Denuncian un intento de golpe de Estado en Ecuador

La Nación
 
Se radicalizan las protestas: crece el rechazo a un tratado comercial con Estados Unidos
El presidente Alfredo Palacio insinuó que los líderes indígenas buscan derrocarlo
 
 

 

QUITO.- El presidente de Ecuador, Alfredo Palacio, advirtió que el país va camino del caos y de una ruptura constitucional debido a las protestas lideradas desde hace días por indígenas contra un tratado de libre comercio con Estados Unidos y en demanda de la expulsión de una petrolera norteamericana.

"Se está fomentando un ambiente de caos que puede ser terreno propicio para nuevas rupturas constitucionales y golpes de Estado. Se ha reactivado la criminal demolición de nuestras instituciones fundamentales", dijo Palacio anteanoche en su primer mensaje al país desde que se inició el levantamiento, el lunes pasado.

El mandatario, un médico que asumió la presidencia en abril de 2005, tras la caída de Lucio Gutiérrez, enfrenta la creciente presión de miles de manifestantes que bloquearon con barricadas varios tramos de la principal autopista ecuatoriana, vital para el comercio interno.

Las protestas, que paralizaron a ocho de las 22 provincias del país, provocaron choques entre indígenas y la policía. Diversos sectores advirtieron que la violencia podría propagarse, en un país marcado por la caída de tres presidentes en la última década en medio de revueltas populares.

Dos de las ocho provincias que se habían sumado a las protestas, Tungurahua y Cotopaxi, suspendieron ayer las medidas de fuerza después de que el gobierno accedió a desembolsar cifras millonarias para destinarlas a asistencia social y proyectos de infraestructura. Sin embargo, los dirigentes indígenas de Cotopaxi (100 kilómetros al sur de Quito) aclararon que la suspensión de la medida en esa zona tiene como objetivo "preparar un levantamiento" que incluirá movilizaciones hacia la capital si el gobierno firma el tratado de libre comercio (TLC).

Capital cercada

El ministro de Defensa, Oswaldo Jarrín, dijo que unos 2000 militares fueron movilizados para restaurar el orden "con el uso progresivo de la fuerza" y para crear una barrera alrededor de Quito.

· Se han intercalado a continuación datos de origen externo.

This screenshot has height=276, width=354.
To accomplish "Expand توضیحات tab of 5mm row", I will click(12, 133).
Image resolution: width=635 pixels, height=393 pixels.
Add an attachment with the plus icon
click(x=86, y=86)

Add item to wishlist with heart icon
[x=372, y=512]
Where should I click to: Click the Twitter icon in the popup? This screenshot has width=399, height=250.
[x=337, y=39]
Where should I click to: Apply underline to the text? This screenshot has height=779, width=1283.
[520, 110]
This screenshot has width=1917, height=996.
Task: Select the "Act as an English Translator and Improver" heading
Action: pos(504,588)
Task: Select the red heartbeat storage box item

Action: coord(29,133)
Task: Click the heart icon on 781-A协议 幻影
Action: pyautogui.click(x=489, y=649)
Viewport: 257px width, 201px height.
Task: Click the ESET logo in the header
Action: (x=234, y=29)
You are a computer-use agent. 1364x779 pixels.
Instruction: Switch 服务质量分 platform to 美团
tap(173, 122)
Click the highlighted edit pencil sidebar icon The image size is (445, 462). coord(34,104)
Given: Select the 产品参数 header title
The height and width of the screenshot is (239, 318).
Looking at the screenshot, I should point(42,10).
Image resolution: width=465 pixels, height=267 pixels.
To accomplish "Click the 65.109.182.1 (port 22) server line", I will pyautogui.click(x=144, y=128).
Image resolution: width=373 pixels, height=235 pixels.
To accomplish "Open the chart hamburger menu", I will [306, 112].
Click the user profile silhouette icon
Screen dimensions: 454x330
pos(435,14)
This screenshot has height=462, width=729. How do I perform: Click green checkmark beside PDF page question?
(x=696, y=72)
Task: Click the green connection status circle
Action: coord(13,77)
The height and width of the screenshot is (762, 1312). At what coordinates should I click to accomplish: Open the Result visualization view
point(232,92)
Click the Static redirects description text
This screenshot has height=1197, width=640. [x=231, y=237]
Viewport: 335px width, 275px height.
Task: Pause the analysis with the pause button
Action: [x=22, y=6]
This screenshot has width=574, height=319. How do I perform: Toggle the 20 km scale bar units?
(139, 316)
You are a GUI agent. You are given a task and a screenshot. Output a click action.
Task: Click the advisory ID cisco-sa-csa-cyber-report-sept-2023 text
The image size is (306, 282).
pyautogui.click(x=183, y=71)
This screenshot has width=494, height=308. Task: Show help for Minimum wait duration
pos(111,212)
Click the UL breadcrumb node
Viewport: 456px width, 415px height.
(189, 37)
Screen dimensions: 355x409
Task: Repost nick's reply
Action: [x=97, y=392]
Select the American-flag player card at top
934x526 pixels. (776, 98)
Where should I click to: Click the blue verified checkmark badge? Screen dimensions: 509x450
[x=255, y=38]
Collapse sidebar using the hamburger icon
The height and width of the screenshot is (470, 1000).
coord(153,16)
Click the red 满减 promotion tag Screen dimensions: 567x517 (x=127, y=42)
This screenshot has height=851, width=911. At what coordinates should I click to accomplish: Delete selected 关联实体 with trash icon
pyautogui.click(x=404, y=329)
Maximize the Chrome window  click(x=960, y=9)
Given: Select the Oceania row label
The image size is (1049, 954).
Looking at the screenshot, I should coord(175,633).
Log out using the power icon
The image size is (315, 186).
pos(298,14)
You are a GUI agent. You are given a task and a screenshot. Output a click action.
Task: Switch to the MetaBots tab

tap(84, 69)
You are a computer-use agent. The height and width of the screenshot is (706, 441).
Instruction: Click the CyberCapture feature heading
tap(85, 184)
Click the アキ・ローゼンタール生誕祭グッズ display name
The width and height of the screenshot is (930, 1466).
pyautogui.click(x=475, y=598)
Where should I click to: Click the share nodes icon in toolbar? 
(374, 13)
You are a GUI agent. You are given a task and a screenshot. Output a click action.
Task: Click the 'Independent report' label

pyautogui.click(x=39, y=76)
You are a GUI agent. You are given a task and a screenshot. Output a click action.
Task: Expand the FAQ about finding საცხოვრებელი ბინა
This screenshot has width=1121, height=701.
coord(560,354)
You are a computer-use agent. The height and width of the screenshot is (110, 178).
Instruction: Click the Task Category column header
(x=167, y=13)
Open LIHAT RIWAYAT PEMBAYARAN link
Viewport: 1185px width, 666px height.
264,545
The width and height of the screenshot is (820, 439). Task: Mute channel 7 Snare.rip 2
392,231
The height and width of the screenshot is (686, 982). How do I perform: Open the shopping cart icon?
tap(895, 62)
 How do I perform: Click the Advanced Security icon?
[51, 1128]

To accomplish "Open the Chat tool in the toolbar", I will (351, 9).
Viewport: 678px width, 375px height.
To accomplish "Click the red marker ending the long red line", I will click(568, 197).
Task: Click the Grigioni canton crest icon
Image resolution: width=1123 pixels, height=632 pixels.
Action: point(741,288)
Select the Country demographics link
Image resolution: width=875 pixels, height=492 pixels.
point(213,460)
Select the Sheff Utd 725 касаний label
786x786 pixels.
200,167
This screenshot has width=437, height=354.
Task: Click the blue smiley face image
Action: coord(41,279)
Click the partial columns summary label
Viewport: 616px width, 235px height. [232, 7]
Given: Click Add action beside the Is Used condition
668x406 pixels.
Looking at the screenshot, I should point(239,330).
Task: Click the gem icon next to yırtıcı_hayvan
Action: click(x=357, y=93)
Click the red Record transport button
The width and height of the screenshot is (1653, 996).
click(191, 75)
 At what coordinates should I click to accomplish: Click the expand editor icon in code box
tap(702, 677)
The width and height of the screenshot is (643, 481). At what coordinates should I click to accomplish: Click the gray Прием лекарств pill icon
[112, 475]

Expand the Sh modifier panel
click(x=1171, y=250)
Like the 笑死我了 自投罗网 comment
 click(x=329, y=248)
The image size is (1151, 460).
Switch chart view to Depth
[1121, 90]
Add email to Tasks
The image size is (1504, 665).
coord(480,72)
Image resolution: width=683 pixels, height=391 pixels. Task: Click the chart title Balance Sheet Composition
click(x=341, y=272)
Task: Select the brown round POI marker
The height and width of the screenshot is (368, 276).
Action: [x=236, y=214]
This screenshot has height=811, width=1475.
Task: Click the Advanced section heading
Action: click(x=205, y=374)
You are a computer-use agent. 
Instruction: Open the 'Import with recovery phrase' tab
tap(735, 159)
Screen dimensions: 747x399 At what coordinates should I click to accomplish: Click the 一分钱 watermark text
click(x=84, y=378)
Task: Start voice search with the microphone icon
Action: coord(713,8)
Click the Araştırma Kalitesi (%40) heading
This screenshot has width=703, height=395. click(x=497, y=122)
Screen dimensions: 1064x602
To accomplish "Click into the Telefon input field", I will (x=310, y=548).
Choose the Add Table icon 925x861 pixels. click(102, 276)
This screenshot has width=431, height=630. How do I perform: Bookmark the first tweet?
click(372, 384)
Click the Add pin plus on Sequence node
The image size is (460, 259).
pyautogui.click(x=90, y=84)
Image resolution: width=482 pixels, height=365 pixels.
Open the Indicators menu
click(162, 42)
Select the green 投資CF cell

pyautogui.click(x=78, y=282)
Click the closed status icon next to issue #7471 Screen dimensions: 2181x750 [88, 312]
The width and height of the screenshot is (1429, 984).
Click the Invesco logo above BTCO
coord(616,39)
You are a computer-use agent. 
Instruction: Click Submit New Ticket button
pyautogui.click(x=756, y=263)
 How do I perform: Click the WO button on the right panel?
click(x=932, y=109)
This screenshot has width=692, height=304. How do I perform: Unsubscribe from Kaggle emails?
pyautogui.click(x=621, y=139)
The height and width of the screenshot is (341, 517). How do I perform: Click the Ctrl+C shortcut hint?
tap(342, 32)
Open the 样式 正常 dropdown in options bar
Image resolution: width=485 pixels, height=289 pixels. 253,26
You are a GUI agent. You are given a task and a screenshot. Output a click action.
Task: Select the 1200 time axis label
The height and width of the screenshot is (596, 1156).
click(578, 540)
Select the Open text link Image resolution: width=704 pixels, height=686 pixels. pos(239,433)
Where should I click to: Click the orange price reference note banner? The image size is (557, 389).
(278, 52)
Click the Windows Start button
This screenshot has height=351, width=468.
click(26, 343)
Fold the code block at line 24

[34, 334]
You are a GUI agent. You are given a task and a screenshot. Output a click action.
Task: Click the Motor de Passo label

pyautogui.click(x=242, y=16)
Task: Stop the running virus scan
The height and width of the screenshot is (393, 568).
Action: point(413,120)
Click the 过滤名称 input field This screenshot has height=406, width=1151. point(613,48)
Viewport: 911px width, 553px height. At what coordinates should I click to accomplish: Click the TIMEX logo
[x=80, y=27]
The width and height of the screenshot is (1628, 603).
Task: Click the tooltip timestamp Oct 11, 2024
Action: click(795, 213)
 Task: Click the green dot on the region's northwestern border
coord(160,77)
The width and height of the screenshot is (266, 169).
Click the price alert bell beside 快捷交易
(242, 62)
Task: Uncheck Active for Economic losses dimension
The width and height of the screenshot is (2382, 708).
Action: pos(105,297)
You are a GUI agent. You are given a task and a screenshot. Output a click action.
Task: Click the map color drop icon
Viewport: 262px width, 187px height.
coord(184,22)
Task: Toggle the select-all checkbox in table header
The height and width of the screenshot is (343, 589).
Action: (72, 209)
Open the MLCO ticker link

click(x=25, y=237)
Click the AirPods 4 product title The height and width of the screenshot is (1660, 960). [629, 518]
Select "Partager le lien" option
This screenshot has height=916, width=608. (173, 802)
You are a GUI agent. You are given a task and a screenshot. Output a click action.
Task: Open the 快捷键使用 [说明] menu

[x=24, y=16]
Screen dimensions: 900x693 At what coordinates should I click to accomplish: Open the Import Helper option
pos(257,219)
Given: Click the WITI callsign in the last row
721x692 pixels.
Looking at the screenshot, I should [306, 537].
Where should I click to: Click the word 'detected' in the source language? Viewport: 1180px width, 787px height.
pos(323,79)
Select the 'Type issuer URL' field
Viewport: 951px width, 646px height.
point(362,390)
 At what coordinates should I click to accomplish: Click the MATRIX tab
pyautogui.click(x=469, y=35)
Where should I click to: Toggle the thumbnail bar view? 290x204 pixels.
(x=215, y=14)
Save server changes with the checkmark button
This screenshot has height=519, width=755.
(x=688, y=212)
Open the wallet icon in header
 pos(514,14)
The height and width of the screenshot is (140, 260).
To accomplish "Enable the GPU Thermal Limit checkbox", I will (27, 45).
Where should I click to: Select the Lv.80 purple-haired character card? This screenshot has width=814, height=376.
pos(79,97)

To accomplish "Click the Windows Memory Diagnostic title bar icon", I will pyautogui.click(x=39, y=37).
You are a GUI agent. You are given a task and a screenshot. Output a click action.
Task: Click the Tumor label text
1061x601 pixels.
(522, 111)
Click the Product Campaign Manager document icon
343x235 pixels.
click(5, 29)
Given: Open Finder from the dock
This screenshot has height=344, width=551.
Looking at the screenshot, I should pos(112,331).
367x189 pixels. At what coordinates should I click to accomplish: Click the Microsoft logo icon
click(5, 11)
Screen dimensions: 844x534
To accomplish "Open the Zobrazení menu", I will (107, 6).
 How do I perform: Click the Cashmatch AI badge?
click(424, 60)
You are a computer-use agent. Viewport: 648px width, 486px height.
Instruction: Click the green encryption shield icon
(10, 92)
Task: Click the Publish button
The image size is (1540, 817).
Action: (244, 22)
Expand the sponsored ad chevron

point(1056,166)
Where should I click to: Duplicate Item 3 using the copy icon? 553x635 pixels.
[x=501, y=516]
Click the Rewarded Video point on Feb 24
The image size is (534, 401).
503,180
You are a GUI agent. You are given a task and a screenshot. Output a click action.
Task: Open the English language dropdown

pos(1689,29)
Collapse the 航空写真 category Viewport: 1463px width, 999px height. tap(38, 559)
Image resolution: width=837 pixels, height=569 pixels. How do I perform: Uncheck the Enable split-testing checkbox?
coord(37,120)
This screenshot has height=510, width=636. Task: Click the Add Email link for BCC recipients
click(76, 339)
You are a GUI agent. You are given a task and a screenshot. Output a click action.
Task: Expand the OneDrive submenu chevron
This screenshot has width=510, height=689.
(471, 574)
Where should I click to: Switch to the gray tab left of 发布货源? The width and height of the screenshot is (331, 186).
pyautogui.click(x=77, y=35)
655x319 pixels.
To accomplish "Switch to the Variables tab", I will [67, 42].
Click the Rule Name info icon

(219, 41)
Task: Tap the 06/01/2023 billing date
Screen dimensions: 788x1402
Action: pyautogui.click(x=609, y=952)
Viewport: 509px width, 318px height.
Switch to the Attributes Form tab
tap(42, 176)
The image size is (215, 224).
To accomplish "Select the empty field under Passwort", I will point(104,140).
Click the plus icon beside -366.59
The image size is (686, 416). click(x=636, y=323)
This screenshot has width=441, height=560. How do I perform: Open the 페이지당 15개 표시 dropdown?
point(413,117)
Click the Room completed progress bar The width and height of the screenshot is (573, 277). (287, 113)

La firmeza con la que se propone actuar el gobierno precipitó anteayer la renuncia del ministro del Interior, Alfredo Castillo, que dejó el cargo aduciendo su desacuerdo con el uso de la fuerza. "Lamentablemente, hay quienes todavía creen que los fusiles son la mejor forma de resolver la situación", dijo Castillo.

Según el presidente Palacio, las protestas demuestran que la estructura estatal está desgastada y que es necesario desempolvar una reforma política rechazada por el Congreso que apunta a instaurar una Asamblea Constituyente para cambiar la Constitución. "La única solución posible frente a este avance de la disolución nacional es la reestructuración política del Estado", afirmó el mandatario.

Por otra parte, Palacio rechazó la posibilidad de suspender las tratativas en busca del acuerdo con el principal socio comercial del país, que según indígenas y campesinos arrasará con el aparato productivo local.

El diálogo entre Quito y Washington se retomará el próximo jueves con el objetivo de cerrar el acuerdo, que aseguraría el acceso del 50% de las exportaciones ecuatorianas a Estados Unidos.

La Confederación de Nacionalidades Indígenas (Conaie), el movimiento indígena que impulsa las manifestaciones, advirtió que los cortes de rutas se intensificarán a menos que Palacio ordene la suspensión de las negociaciones con Estados Unidos. También exige la expulsión de la petrolera norteamericana Oxy, acusada de violar la ley.

Sin embargo, tanto la Conaie como su brazo político, el partido Pachakutik, desmintieron que estuvieran conspirando contra Palacio.

Analistas advirtieron que el reclamo de la Conaie tiene motivaciones políticas y que su intención es recuperar el apoyo perdido antes de las elecciones presidenciales previstas para el último trimestre del año.

El movimiento que representa a los indígenas -que conforman el 37% de la población ecuatoriana- ganó poder durante la década pasada blandiendo demandas territoriales, pero su influencia se desgastó por su oposición a cualquier reforma de mercado.